Some plans cannot be solidified yet, Oliker continues. MVP does not yet know the exact rules for insurance sold on New York’s exchange.
“If we had that information, we would certainly run with it,” he says.
An immediate change insurers face is a requirement to provide members and prospective members with “Summary of Benefits and Coverage” documents. Those documents, designed to provide standardized summaries of health plans, will be required starting this September.
Effects on businesses
A key provision of the health-care reform law affecting businesses requires companies with 50 or more full-time employees to offer health insurance starting in 2014 or risk paying a penalty.
That penalty, which is tied to whether employees receive tax credits for coverage through an insurance exchange, will be $2,000 per year per employee — with a company’s first 30 employees exempted.
Now that the Supreme Court upheld the reform law, some employers are looking at whether they should offer coverage or pay the penalty, according to Hermes Fernandez, a health-law attorney at the Albany office of the Syracuse–based law firm Bond, Schoeneck & King, PLLC.
“I think the largest piece now is, how do employers get out in front, how do they get lined up with the mandate, and how do they get their coverage done?” he says. “How do they make those decisions to provide coverage or pay the tax penalties?”
That employer mandate is likely to have the biggest effect on businesses with just more than 50 employees, says William Killory, a partner at Syracuse–based Dermody, Burke & Brown, CPAs, LLC. Larger employers are probably already offering health insurance, and businesses with fewer than 50 employees are exempt from the penalties, he says.
“It’s really the small employers, restaurant owners, places like that where the margins were pretty thin anyway,” he says. “I think it’s going to be quite a burden for them.”
Killory suggested small-business owners look into tax credits if they plan on offering health insurance for their employees.
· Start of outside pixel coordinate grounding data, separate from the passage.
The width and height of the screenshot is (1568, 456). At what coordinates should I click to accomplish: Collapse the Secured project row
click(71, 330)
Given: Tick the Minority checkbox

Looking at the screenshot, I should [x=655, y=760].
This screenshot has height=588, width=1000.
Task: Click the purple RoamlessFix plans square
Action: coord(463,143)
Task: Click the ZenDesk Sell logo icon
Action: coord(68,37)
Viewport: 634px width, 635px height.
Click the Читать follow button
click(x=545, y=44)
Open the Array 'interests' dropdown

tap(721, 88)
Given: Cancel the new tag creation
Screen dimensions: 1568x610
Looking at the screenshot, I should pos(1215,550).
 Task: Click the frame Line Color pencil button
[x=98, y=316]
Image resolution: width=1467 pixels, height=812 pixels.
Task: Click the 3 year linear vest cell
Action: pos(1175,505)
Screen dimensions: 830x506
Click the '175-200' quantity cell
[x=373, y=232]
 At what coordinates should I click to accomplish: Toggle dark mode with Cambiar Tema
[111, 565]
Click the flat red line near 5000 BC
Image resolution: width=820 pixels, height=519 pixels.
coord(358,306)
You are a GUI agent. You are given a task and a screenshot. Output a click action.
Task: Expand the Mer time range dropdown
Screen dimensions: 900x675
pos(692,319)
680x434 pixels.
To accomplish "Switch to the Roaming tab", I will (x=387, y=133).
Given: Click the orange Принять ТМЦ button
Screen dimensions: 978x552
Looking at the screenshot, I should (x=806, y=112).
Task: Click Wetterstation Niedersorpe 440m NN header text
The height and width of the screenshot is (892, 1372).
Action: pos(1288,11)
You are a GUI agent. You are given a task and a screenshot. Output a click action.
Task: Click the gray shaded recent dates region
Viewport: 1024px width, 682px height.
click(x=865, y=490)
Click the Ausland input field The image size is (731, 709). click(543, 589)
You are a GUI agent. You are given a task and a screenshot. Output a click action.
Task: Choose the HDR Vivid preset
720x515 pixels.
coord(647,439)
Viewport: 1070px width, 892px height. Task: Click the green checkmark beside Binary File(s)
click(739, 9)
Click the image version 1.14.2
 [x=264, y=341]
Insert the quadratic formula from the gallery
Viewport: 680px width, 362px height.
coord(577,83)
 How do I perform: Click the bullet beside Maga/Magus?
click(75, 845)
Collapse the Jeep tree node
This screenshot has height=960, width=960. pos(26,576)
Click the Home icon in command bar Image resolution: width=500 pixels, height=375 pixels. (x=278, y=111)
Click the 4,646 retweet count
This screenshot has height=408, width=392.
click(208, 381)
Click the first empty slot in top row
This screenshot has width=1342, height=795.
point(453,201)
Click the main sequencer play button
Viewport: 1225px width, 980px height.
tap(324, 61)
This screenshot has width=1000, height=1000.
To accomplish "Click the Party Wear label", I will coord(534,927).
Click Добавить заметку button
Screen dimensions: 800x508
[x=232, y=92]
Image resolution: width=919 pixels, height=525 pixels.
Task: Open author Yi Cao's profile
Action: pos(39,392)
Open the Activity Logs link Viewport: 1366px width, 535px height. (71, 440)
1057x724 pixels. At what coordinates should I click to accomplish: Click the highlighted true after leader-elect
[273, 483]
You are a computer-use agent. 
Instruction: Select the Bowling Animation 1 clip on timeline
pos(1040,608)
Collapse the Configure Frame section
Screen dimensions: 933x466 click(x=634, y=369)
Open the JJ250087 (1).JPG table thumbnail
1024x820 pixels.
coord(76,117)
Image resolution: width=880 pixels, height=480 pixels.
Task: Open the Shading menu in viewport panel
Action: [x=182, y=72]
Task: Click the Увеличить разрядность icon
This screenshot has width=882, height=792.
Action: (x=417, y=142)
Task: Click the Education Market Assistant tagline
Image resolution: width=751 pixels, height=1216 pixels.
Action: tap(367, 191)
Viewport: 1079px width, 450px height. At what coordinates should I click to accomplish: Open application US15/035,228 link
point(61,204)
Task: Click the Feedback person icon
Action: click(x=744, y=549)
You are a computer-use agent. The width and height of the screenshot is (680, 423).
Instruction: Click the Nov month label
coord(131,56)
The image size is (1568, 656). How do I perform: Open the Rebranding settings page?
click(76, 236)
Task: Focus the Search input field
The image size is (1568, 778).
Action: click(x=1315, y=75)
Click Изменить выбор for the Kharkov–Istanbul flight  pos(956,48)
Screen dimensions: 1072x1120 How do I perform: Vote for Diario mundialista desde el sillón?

For example, for small businesses with fewer than 25 employees that provide health insurance, the reform law created a tax credit of up to 35 percent of contributions toward health-insurance premiums. The credit will increase to 50 percent in 2014.
The complexity of the health-care reform law poses a challenge for small-business owners, Mike Durant, the New York State director of the National Federation of Independent Business (NFIB), contends. The NFIB is one of the parties that sued the federal government over the health-care reform law in the case the Supreme Court decided June 28.
“You take that and you layer it on top of all the things we have going on at the state level, and it’s just very difficult to be a small entrepreneur in the state,” Durant says.